[Required work]:
Your answer must be an exact copy of the listing, with the images left out.

[Material provided]:
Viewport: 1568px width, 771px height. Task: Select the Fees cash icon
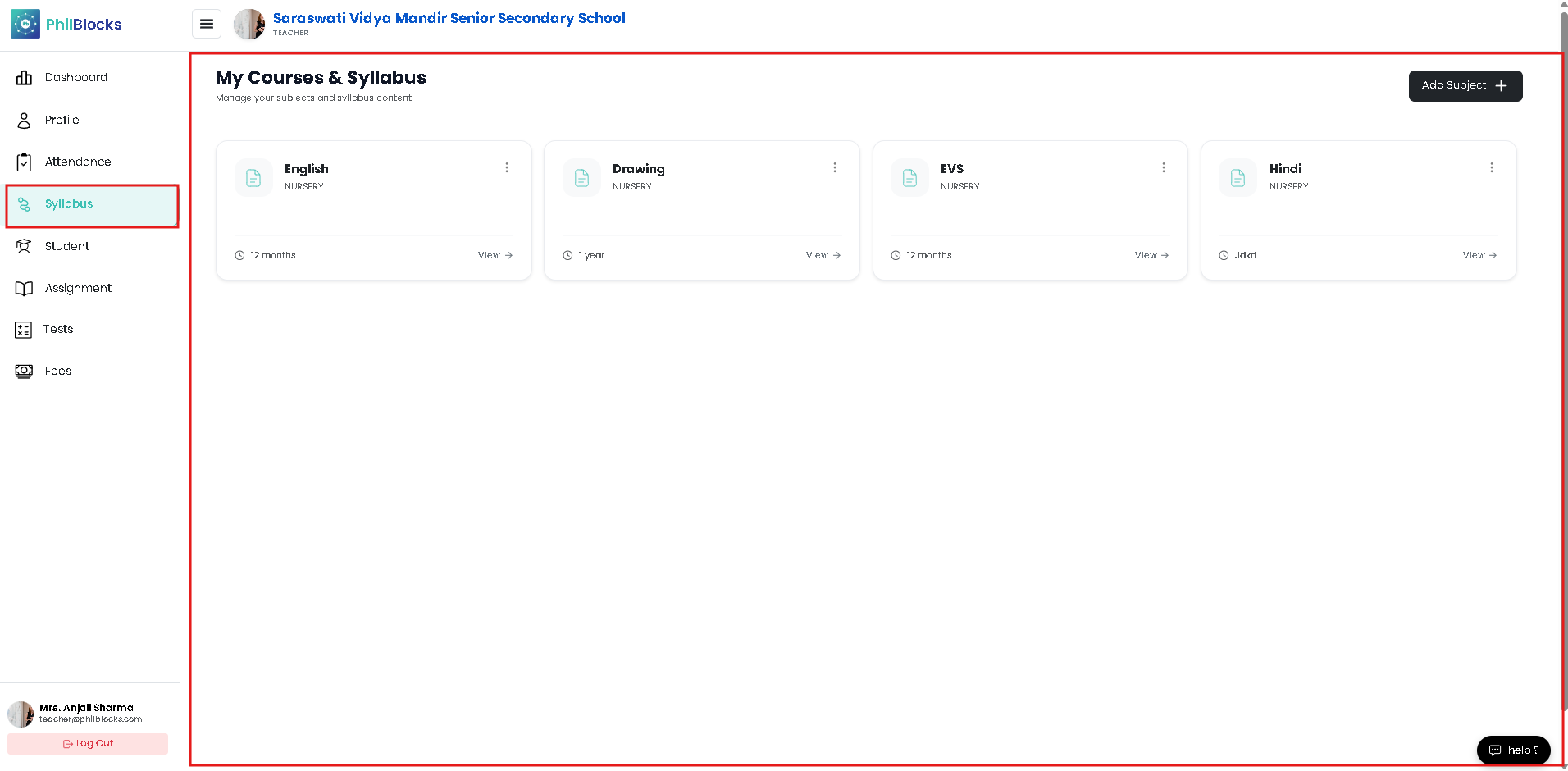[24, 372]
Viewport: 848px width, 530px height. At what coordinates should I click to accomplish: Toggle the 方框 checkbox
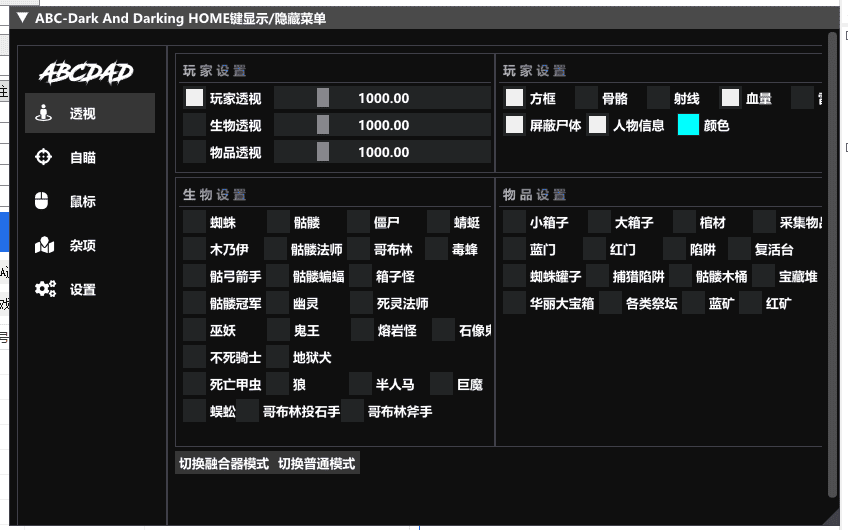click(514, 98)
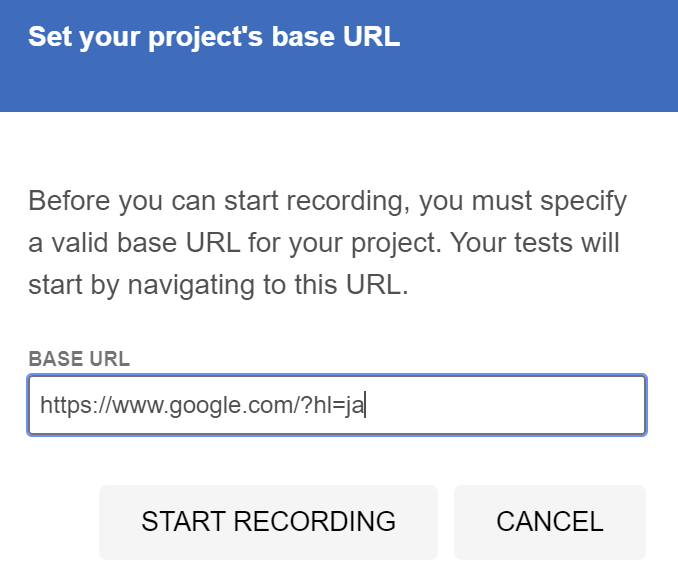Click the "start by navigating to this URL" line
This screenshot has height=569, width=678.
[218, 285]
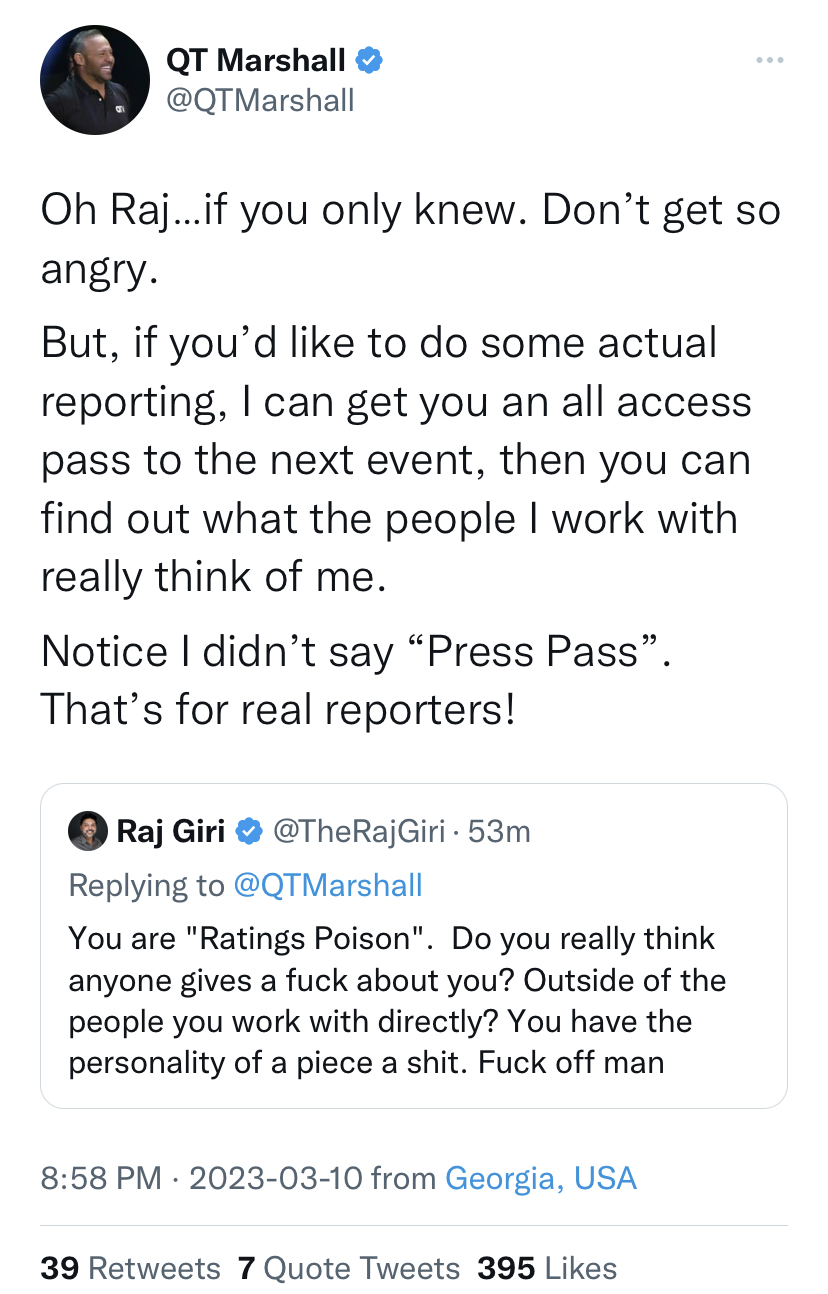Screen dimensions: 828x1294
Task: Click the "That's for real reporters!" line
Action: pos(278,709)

[Task solution]:
Viewport: 1568px width, 771px height. Task: Select the Fees cash icon
[24, 372]
Viewport: 848px width, 530px height. At what coordinates should I click to accomplish: Toggle the 方框 checkbox
click(514, 98)
Click the "start by navigating to this URL" line
This screenshot has height=569, width=678.
[218, 285]
Screen dimensions: 828x1294
Task: Click the "That's for real reporters!" line
Action: pos(278,709)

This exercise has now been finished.